EXTRACT TO READ ->
Pursuant to the terms of the Purchase Agreement, the Company agreed that (1) beginning as of the Debt Sale and continuing until the Equity Sale, for so long as any principal remains outstanding under the Notes and, (2) beginning as of the Equity Sale, for so long as (A) at least 100,000 shares (as adjusted for stock splits, stock dividends, recapitalizations and the like) of the Series E Preferred Stock are outstanding or (B) the Investor holds an amount of capital stock of the Company equal to at least 30% of the original number of shares of Common Stock issuable upon conversion of the Series E Preferred Stock purchased pursuant to the Purchase Agreement, four directors would be nominated by the stockholders of Series E Preferred Stock to serve on the Board of Directors of the Company. 

Series E Preferred Stock

In connection with the private placement, the Company designated 200,000 shares of its blank check preferred stock as Series E Preferred Stock by filing a Certificate of Designation (the “Certificate of Designation”) with the Secretary of State of Delaware establishing the Series E Preferred Stock.  A total of 120,000 shares of Series E Preferred Stock will be issued at $50.00 per share (the “Series E Preferred Stock Price”) at the closing of the Equity Sale.

[Entries on target coordinates]
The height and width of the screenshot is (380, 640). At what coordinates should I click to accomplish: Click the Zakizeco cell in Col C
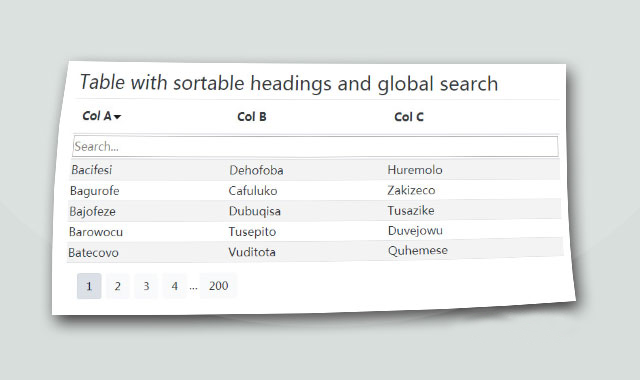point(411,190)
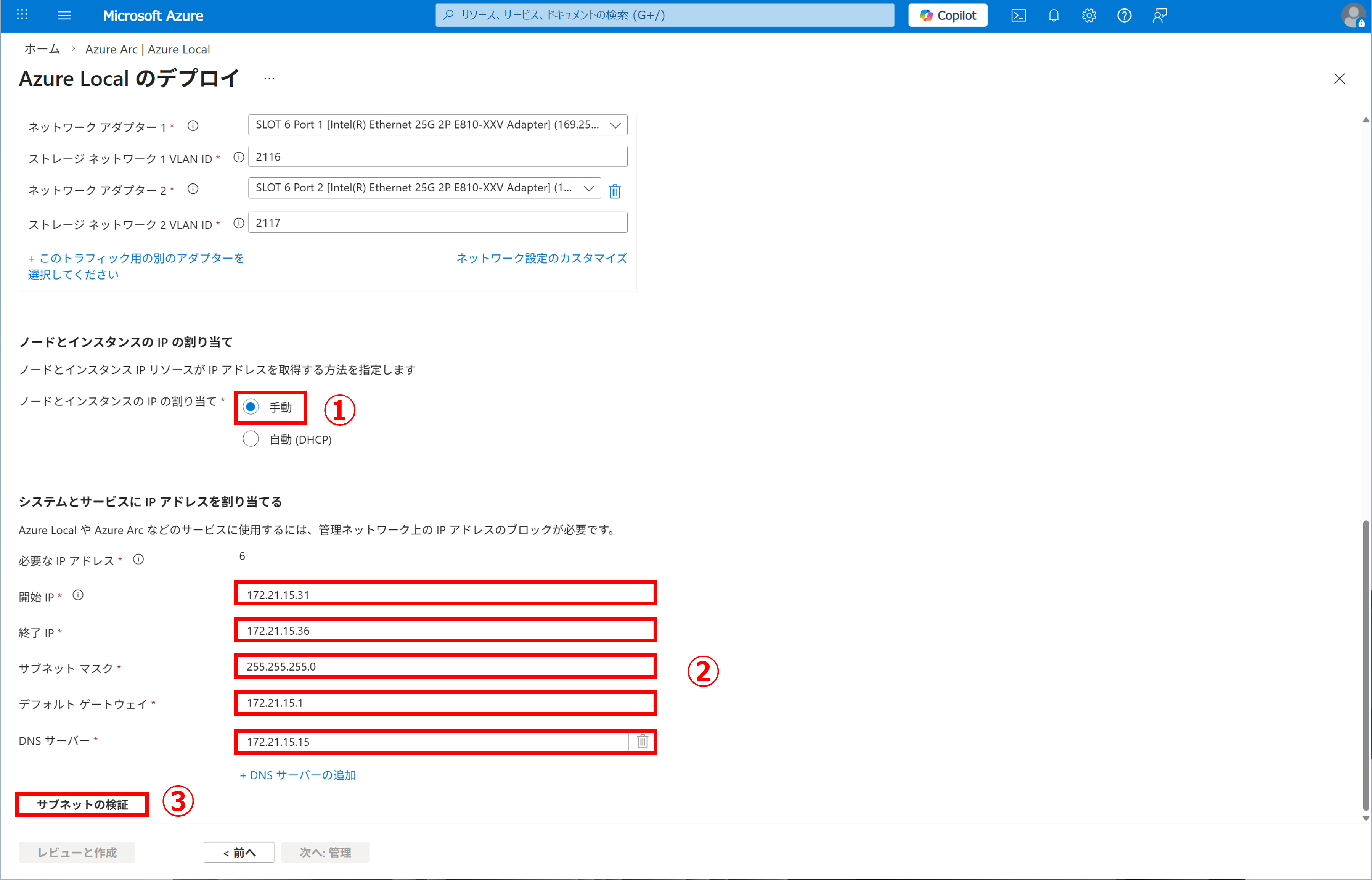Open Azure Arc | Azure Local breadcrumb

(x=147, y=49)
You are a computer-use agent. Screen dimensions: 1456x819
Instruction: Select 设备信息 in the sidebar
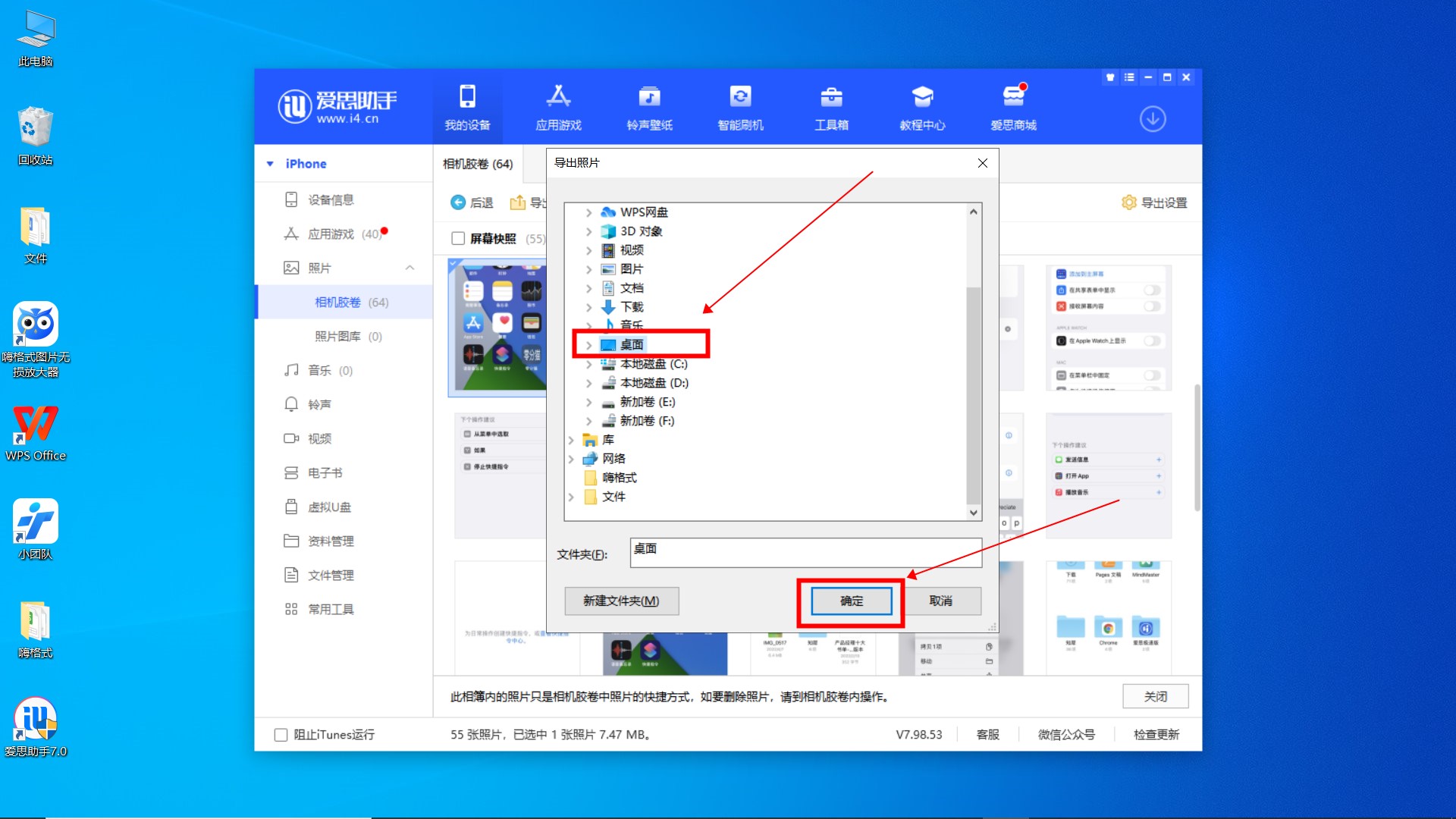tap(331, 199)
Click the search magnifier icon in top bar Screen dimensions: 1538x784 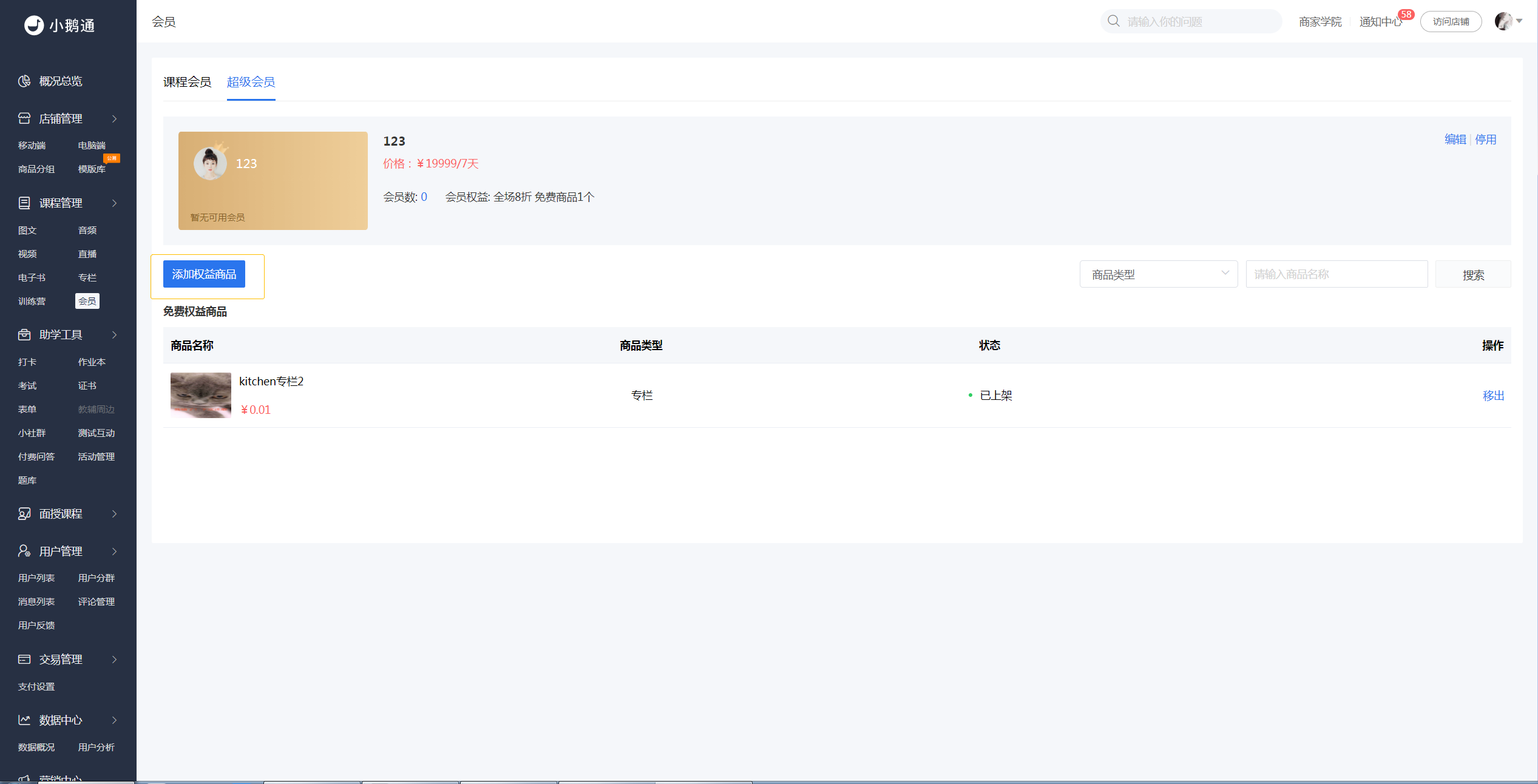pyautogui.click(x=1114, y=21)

WHAT YOU NEED TO DO ->
[a] Edit the listing from its first line through the line with "tap(331, 199)", changing "sidebar" to "side menu" and keeping everything else the same. Leave the pictures out.
[b] Pick up the passage on the Series E Preferred Stock and keep writing from its last sentence.
The passage about the Series E Preferred Stock and the listing are unrelated to each other.

RESULTS ->
[a]
The height and width of the screenshot is (380, 640). At what coordinates should I click to accomplish: Click the Zakizeco cell in Col C
point(411,190)
Open Azure Arc | Azure Local breadcrumb

(x=147, y=49)
You are a computer-use agent. Screen dimensions: 1456x819
Instruction: Select 设备信息 in the side menu
tap(331, 199)

[b]
Each share of Series E Preferred Stock is convertible, at the option of the holder thereof, at any time after the date of issuance, into such number of shares of Common Stock as is determined by dividing the Series E Preferred Stock Price by the conversion price of the Series E Preferred Stock, which is initially $0.50 (i.e., each share is convertible into approximately 100 shares of Common Stock).  Accordingly, the 120,000 shares of Series E Preferred Stock to be issued and sold in the Equity Sale will initially be convertible into a total of 12,000,000 shares of Common Stock.  From the date of the Purchase Agreement until December 30, 2012, the conversion price of the Series E Preferred Stock is subject to full-ratchet price protection (subject to a minimum of $0.10) in the event the Company issues or sells, or is deemed to have issued or sold, subject to certain standard exceptions, any shares of its Common Stock for consideration per share less than the conversion price of the Series E Preferred Stock then in effect.  In addition, the Series E Conversion Price may be adjusted to reflect subdivisions or combinations of our Common Stock such as through stock splits, dividends, distributions and similar adjustments to our capital stock.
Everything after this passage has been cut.